What you will do: Your copy should hold only the lines from the one containing "The height and" through the final line of the entries, exactly as written, with no pictures.

______________________________

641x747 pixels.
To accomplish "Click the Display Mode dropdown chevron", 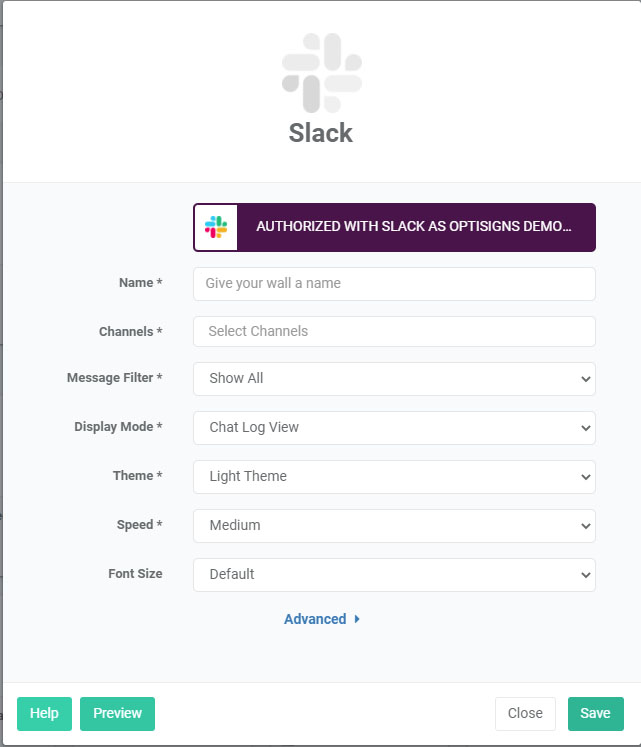I will (x=586, y=428).
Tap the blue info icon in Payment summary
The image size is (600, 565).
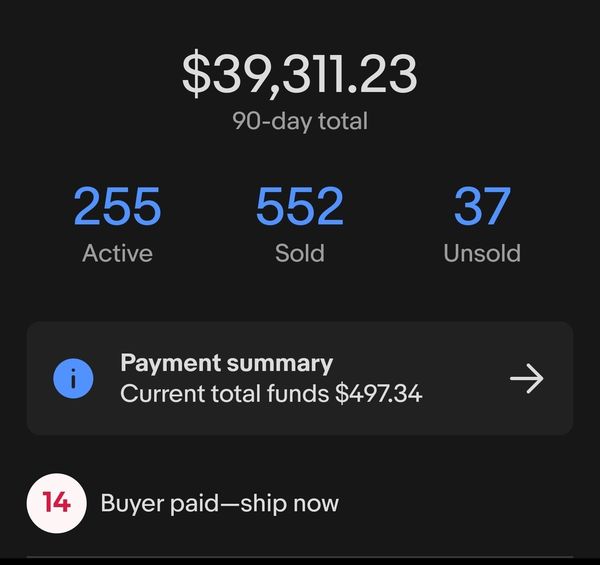click(x=73, y=378)
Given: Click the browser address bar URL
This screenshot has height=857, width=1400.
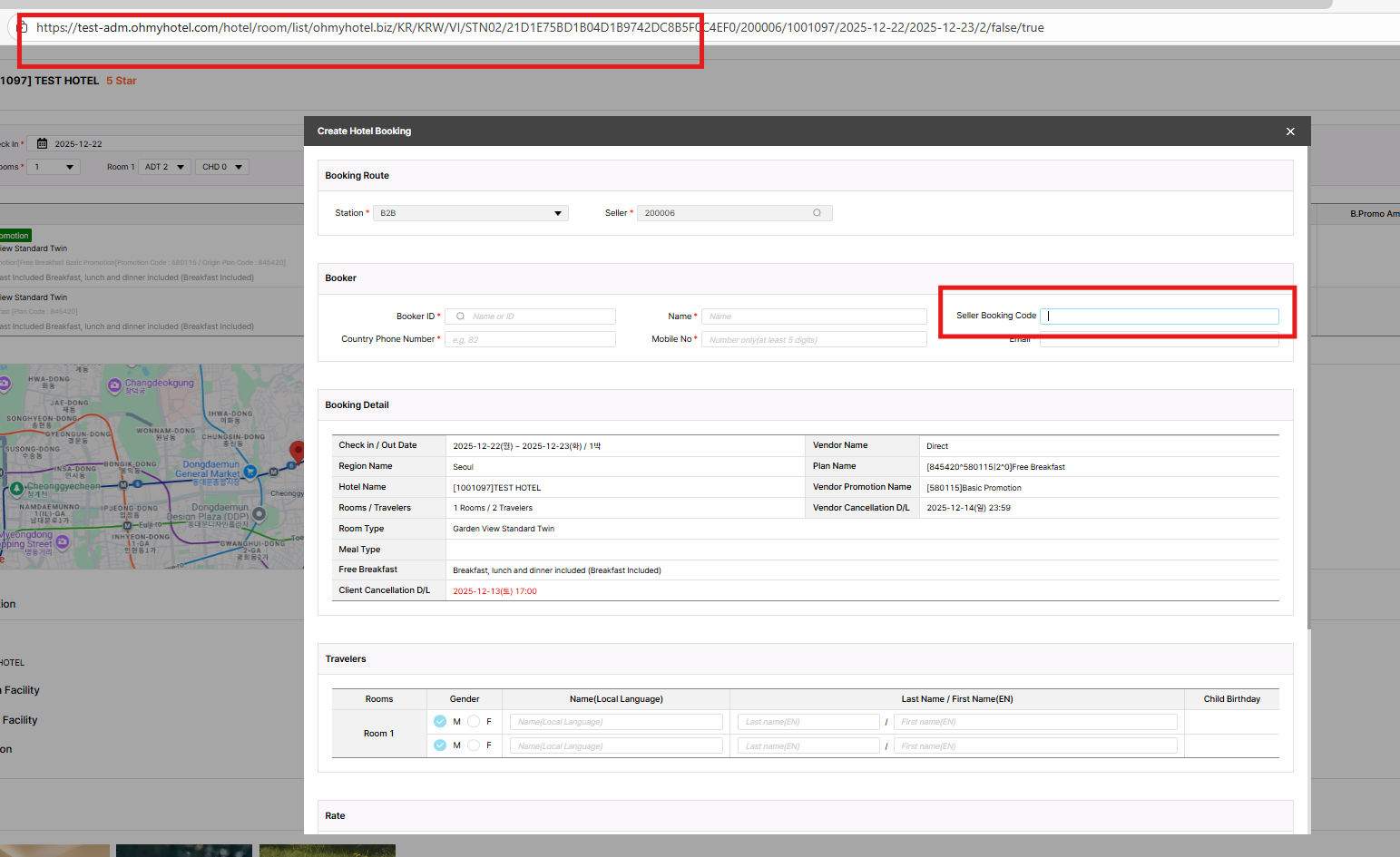Looking at the screenshot, I should 540,28.
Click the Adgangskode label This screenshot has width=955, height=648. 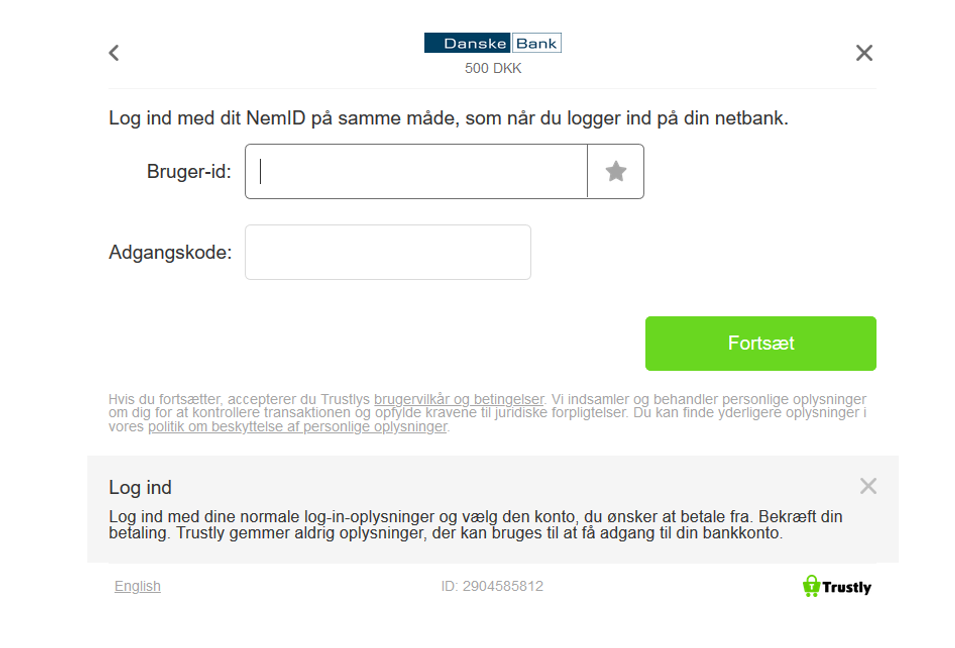coord(170,252)
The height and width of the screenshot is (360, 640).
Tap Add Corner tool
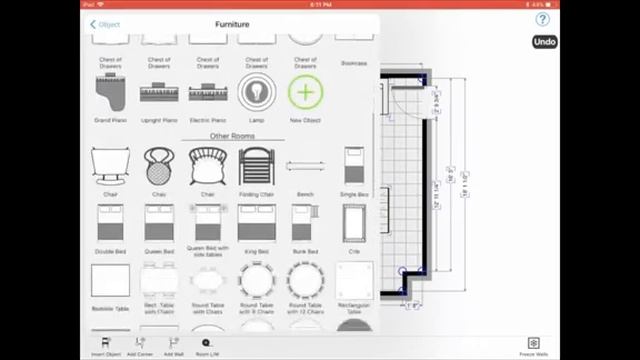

______________________________

Answer for this exercise:
The height and width of the screenshot is (360, 640).
Tap Add Corner tool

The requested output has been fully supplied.